* [Task item]:
Within the data below, count the lines that include "dialog" and give only the count.

* [Data for review]:
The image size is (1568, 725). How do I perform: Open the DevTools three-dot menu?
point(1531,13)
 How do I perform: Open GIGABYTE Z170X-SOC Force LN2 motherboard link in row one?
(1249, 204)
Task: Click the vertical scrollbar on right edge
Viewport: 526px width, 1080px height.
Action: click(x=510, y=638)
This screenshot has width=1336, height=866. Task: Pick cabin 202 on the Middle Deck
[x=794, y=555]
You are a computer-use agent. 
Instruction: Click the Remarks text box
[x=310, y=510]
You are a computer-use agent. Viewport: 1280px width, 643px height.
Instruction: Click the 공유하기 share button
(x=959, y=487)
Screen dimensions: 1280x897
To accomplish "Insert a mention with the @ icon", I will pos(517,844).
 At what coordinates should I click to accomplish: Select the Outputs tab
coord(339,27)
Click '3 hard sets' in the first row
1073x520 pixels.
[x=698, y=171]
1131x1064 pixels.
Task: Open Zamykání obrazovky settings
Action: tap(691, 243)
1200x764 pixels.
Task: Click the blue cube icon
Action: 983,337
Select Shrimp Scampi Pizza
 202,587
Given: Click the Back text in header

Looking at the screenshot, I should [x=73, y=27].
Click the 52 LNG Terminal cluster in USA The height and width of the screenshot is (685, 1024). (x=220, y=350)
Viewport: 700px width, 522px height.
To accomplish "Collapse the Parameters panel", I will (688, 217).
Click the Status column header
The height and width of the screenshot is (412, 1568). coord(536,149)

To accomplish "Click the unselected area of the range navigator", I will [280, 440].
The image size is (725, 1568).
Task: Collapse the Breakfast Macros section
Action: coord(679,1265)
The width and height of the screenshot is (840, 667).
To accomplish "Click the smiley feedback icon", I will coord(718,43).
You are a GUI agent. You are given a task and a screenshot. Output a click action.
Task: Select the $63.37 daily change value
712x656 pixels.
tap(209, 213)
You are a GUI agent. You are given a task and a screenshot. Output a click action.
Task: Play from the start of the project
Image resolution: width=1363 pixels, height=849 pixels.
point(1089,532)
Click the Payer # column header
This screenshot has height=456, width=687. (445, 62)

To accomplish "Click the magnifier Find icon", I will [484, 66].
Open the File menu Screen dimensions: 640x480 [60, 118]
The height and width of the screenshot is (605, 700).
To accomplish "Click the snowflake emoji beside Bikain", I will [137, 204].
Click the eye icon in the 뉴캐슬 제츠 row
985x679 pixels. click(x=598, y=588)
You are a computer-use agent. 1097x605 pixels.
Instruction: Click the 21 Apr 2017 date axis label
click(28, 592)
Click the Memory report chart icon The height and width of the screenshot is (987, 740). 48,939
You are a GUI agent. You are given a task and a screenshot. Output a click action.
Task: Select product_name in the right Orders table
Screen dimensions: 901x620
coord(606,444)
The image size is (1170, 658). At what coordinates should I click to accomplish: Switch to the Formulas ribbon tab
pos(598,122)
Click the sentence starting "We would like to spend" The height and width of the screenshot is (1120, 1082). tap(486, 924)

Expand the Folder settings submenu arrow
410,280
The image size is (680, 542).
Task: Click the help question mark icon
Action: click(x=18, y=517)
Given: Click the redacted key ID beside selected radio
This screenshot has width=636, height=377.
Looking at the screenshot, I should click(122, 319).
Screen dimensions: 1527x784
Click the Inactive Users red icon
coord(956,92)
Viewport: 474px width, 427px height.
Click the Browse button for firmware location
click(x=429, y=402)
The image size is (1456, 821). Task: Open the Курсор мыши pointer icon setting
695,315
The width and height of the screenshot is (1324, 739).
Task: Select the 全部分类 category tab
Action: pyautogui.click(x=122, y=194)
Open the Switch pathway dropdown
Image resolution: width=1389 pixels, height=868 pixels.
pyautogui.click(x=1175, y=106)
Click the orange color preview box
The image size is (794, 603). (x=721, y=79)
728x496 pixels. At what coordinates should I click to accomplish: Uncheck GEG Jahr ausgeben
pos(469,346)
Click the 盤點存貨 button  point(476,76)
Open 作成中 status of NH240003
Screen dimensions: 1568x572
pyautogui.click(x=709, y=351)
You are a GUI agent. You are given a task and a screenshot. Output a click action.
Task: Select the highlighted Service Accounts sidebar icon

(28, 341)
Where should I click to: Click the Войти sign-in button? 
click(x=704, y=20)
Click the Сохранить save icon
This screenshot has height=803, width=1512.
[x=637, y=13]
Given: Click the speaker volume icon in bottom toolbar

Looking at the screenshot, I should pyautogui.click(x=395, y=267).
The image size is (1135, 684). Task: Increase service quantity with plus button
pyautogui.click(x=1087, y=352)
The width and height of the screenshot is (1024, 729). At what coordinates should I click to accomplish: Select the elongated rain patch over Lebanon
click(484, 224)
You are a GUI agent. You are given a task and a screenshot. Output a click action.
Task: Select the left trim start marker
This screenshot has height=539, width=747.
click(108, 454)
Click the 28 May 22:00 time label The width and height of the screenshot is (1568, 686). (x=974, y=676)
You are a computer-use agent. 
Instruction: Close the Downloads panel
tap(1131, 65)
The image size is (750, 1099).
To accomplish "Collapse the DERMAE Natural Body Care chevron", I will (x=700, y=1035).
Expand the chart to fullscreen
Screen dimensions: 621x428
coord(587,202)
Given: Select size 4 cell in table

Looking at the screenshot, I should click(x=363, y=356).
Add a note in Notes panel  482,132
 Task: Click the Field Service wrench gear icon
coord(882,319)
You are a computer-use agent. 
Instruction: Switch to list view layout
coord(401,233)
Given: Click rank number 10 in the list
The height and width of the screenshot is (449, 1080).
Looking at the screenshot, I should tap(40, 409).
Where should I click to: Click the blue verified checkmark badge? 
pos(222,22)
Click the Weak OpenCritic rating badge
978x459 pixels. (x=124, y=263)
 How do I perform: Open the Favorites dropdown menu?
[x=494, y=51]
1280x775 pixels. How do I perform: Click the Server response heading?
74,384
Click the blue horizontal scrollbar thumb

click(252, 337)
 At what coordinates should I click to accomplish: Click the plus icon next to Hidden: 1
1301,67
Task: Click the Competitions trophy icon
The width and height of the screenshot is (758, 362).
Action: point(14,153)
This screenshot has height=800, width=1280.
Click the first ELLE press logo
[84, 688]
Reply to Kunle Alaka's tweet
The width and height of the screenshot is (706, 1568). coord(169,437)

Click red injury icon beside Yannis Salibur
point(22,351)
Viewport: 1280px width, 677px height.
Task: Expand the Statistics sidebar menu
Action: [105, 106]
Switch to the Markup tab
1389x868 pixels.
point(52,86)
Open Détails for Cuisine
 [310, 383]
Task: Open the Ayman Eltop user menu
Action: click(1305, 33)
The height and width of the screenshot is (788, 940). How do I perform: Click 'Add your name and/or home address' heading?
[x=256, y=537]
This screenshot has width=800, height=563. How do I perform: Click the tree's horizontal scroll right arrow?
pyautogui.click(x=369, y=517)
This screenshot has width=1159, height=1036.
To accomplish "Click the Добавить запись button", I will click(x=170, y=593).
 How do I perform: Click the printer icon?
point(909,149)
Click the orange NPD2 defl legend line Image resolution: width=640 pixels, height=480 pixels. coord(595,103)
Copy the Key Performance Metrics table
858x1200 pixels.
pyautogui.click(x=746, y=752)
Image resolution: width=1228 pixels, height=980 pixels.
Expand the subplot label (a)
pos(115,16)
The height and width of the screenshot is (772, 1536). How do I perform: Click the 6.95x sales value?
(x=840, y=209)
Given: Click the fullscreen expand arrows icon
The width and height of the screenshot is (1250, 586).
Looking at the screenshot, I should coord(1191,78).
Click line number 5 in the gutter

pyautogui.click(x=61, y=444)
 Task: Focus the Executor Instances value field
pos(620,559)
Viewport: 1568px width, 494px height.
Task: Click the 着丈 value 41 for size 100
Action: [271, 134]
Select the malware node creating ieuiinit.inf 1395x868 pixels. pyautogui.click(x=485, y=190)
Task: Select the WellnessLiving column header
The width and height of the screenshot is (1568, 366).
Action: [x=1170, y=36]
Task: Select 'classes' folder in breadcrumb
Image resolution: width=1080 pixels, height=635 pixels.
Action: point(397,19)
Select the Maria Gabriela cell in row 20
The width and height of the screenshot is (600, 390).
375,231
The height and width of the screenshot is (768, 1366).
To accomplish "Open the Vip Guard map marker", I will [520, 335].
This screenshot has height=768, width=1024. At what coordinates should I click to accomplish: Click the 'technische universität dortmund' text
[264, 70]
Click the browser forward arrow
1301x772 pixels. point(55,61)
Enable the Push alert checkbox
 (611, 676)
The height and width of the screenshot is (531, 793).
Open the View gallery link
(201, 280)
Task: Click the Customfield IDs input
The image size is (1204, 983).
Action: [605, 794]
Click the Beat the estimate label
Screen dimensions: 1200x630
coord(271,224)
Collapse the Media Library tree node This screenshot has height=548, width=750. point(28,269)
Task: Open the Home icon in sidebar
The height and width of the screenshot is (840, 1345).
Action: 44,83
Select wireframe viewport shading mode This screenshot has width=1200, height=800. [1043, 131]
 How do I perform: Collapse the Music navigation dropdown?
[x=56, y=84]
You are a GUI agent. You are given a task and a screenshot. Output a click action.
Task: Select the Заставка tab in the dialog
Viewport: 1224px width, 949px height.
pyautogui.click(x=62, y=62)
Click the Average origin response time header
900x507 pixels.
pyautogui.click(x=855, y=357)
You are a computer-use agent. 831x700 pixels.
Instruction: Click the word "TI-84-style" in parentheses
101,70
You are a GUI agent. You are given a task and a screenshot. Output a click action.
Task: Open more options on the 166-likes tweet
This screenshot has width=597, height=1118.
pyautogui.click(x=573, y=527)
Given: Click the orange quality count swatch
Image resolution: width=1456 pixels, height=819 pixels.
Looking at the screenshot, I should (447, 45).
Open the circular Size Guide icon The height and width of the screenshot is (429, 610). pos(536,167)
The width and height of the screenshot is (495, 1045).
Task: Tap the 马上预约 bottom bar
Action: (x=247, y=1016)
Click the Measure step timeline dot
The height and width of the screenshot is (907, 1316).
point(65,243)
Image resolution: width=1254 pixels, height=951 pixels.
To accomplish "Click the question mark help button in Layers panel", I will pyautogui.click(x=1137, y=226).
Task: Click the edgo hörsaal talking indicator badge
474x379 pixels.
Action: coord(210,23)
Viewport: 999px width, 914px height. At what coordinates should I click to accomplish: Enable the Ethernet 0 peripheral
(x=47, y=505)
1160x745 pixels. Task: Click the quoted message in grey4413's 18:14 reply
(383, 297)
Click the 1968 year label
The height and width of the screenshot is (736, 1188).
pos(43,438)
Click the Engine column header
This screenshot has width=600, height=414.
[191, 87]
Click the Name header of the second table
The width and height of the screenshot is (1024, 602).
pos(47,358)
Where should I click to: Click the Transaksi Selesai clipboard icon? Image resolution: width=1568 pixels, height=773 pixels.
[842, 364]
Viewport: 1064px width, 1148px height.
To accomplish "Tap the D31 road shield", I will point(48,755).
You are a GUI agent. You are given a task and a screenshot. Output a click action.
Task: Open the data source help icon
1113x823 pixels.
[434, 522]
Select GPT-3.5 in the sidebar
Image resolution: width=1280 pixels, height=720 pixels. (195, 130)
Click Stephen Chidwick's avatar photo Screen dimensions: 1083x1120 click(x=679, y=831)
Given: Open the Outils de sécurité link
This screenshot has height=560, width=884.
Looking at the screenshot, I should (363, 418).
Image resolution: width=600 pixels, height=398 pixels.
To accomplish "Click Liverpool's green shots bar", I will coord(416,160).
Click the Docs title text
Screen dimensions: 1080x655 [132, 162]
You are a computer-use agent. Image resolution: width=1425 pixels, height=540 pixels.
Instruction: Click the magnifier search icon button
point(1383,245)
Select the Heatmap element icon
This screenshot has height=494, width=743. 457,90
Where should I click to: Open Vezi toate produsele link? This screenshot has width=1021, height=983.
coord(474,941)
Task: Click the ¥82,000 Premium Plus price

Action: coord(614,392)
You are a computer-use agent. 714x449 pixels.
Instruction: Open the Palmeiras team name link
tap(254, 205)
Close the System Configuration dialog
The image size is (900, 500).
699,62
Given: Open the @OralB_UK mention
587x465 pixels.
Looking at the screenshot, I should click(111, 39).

* [Written answer]:
2